Solve Q: Evaluate h(1) & h'(1)

[camboguy]

ok iv tried this like 2 times and I am still not geting it

Q> suppose that h(x)=f(x+1) and that the line tangent to the graph of f at the point (2,f(2)) is described by the equation y = 3x-4.

a) evaluate h(1)
b) evaluate h'(1)

heres what i know and did.

i under stand that for h(1) i just plug in 1 for h(x) = f(x+1) and get f(2)

but for h'(1) I am so posed to find the slope at h(1) and so i figured that since y=3x-4 is the tangent line that touches h(x)=f(x+1) at the points (2,f(2)), the functions are equal and have the same (x,y) and so i was trying to find the slope but I am not sure what my cord nets are to do the change in y over change in x, and the point that I am so posed to use to find the derivative of h(1)

 

[HallsofIvy]

ok iv tried this like 2 times and I am still not geting it

Q> suppose that h(x)=f(x+1) and that the line tangent to the graph of f at the point (2,f(2)) is described by the equation y = 3x-4.

a) evaluate h(1)
b) evaluate h'(1)

heres what i know and did.

i under stand that for h(1) i just plug in 1 for h(x) = f(x+1) and get f(2)

but for h'(1) I am so posed to find the slope at h(1) and so i figured that since y=3x-4 is the tangent line that touches h(x)=f(x+1) at the points (2,f(2)), the functions are equal and have the same (x,y) and so i was trying to find the slope but I am not sure what my cord nets are to do the change in y over change in x, and the point that I am so posed to use to find the derivative of h(1)

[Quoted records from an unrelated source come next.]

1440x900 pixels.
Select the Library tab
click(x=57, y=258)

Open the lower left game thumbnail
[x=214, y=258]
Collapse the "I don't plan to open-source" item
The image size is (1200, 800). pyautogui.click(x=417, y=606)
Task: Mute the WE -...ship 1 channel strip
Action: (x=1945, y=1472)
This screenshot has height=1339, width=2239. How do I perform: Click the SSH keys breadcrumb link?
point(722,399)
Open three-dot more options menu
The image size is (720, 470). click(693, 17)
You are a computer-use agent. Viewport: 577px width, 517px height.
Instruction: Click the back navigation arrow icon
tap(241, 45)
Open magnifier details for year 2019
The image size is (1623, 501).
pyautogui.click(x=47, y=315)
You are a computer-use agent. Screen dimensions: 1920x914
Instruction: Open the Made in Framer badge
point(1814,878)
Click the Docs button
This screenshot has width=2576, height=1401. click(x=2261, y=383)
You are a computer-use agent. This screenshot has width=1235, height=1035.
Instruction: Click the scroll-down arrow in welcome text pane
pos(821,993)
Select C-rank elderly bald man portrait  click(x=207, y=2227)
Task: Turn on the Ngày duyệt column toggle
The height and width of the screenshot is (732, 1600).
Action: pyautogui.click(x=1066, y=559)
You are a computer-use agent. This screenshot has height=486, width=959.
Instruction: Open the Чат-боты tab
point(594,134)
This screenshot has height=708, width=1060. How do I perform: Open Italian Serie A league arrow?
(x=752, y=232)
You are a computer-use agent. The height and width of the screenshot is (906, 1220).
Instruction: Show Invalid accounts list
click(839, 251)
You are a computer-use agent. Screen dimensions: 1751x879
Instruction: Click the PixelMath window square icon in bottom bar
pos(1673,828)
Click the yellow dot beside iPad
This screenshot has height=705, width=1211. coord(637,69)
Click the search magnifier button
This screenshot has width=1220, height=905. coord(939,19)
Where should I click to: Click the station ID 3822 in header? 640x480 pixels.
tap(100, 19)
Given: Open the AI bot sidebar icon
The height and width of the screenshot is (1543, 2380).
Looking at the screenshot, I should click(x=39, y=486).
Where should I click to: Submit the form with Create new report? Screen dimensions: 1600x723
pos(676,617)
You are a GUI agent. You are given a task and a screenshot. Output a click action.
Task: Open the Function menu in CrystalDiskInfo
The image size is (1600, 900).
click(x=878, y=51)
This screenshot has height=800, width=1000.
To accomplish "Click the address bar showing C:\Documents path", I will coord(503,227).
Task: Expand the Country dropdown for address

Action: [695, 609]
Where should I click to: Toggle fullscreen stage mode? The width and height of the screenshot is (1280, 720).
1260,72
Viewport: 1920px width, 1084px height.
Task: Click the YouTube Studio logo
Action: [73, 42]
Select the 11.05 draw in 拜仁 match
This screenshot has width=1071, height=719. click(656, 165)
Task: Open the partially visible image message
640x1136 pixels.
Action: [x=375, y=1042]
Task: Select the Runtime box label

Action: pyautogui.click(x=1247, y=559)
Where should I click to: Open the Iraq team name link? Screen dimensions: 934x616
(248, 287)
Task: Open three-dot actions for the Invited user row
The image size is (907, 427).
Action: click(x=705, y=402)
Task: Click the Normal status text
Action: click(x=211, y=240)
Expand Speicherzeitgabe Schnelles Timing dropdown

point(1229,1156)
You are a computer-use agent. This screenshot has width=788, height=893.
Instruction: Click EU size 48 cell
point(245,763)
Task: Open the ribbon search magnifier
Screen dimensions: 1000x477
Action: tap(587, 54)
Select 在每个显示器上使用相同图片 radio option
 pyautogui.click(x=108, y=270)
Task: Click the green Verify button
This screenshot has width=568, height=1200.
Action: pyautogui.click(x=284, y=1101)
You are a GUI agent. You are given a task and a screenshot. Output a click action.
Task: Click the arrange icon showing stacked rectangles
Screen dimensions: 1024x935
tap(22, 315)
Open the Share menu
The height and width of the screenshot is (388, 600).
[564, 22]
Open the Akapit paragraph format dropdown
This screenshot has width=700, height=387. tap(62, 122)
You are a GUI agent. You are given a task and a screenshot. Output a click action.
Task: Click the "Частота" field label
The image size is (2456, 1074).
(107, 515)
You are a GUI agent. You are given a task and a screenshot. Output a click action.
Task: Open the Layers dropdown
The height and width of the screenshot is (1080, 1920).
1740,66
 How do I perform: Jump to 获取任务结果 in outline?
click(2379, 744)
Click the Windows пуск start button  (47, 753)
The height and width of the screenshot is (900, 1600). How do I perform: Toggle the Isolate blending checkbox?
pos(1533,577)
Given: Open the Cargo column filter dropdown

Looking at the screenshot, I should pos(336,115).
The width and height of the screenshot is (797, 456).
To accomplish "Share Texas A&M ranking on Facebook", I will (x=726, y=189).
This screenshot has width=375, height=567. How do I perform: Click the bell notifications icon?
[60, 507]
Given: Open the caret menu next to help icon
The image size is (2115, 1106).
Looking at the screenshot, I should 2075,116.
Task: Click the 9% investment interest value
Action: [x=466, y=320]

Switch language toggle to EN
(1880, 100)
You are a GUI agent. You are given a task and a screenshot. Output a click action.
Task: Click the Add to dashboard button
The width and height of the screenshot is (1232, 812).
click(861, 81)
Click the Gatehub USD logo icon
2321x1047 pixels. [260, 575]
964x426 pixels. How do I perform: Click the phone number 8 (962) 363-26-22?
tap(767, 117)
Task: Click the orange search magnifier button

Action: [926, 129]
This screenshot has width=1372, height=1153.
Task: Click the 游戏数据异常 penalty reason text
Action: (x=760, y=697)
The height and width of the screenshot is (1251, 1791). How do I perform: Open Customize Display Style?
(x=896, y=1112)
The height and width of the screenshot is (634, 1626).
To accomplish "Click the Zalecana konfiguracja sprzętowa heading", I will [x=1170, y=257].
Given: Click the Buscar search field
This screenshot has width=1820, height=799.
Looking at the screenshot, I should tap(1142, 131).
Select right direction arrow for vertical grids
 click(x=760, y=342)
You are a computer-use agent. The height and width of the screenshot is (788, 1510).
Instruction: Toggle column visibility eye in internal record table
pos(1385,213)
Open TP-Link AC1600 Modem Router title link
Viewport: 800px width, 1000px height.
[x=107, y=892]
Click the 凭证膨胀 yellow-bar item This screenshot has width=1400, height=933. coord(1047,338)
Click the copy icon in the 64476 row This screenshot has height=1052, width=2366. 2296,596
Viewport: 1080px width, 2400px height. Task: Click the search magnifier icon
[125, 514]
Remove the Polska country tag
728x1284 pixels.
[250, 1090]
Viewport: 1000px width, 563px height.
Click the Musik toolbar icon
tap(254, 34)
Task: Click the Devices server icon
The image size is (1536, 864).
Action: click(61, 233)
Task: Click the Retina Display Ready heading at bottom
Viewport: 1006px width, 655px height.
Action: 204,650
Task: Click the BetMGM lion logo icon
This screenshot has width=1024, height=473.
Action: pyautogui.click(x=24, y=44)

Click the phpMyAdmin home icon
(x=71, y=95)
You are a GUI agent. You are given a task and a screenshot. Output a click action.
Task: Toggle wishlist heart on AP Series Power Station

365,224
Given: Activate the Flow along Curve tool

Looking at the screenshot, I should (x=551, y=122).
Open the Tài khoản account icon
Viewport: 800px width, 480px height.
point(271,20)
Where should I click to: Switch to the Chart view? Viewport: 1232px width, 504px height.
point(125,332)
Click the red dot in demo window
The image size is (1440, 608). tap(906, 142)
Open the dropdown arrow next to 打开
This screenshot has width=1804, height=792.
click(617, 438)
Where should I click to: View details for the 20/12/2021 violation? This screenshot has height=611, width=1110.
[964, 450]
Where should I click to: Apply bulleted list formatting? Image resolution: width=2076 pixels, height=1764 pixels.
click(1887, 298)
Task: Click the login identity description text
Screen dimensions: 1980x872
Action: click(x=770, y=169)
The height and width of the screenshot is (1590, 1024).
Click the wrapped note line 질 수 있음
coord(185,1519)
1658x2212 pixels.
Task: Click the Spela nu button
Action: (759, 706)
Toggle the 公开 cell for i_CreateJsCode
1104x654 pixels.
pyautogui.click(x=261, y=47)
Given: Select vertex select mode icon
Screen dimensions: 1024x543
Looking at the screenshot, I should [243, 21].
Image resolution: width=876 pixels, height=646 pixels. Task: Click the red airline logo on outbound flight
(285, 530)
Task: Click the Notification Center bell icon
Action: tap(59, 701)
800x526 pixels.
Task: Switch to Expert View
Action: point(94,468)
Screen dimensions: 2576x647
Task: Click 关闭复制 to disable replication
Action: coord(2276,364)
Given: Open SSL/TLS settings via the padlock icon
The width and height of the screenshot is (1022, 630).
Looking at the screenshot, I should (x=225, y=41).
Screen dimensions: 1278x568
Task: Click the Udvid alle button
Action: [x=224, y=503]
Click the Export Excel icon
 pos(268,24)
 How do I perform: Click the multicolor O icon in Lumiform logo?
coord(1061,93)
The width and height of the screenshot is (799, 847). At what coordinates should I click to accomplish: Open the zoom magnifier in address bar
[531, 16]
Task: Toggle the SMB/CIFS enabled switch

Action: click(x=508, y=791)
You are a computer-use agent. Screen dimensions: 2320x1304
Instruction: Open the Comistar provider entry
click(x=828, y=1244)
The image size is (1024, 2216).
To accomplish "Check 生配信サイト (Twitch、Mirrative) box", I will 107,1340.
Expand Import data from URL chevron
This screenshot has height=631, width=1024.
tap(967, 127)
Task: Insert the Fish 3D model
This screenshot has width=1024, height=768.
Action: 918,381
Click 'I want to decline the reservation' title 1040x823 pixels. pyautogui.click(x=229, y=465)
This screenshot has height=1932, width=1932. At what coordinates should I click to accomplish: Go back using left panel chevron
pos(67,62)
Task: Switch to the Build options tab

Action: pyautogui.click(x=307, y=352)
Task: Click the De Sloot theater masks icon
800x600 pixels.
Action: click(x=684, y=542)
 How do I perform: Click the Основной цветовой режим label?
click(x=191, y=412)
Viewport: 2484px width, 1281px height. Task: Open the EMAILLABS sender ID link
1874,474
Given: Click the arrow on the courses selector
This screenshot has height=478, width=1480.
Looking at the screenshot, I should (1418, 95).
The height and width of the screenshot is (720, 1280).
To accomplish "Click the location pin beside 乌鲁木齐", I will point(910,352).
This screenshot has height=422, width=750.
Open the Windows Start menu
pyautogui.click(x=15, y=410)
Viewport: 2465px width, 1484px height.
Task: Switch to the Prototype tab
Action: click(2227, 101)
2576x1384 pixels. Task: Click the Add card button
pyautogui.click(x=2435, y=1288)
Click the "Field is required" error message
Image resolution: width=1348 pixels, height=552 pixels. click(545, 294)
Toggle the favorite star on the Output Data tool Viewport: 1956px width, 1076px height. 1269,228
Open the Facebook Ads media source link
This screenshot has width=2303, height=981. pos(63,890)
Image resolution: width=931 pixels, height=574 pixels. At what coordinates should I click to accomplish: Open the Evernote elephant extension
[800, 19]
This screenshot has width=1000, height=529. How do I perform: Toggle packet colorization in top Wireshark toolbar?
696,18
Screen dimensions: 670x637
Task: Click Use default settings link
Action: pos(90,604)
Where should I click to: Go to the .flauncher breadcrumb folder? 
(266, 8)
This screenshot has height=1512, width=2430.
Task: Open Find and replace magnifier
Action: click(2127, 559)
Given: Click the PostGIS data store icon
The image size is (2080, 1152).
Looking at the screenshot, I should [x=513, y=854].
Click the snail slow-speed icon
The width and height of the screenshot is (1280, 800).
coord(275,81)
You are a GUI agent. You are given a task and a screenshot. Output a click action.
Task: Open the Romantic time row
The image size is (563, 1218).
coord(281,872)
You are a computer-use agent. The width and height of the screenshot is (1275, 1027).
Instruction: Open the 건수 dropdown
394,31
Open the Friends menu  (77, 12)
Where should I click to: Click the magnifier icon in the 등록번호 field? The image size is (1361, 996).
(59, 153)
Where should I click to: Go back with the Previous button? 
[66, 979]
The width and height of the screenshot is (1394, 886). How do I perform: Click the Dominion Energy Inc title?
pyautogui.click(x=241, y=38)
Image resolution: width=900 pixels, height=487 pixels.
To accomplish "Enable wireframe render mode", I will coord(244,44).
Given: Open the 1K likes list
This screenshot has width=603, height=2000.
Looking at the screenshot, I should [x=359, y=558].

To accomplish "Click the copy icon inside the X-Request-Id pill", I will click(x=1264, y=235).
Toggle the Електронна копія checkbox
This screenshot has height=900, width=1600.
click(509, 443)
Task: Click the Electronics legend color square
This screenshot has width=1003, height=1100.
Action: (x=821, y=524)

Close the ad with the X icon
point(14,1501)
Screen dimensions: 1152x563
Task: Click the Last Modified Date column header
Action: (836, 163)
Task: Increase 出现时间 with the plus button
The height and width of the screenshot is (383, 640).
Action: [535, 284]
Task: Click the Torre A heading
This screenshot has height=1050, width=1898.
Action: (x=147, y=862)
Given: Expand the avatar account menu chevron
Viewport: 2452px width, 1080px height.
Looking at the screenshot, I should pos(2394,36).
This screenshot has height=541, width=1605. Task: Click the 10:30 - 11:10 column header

Okay, h(x)= f(x+1) so h(1)= f(1+1)= f(2). You also know, by the chain rule, that h'(x)= f '(x+1) since the derivative of x+ 1 is 1.

You are told that the tangent line to y= f(x) at (2, f(2)) is given by y= 3x-4. Of course, the tangent line passes through the point. y= 3(2)- 4= 2 so (2, f(2)) must be (2,2). h(1)= f(2)= 2. Also the slope of the tangent line, 3, is the derivative at that point so f '(2)= 3 and then h'(1)= f '(2)= 3.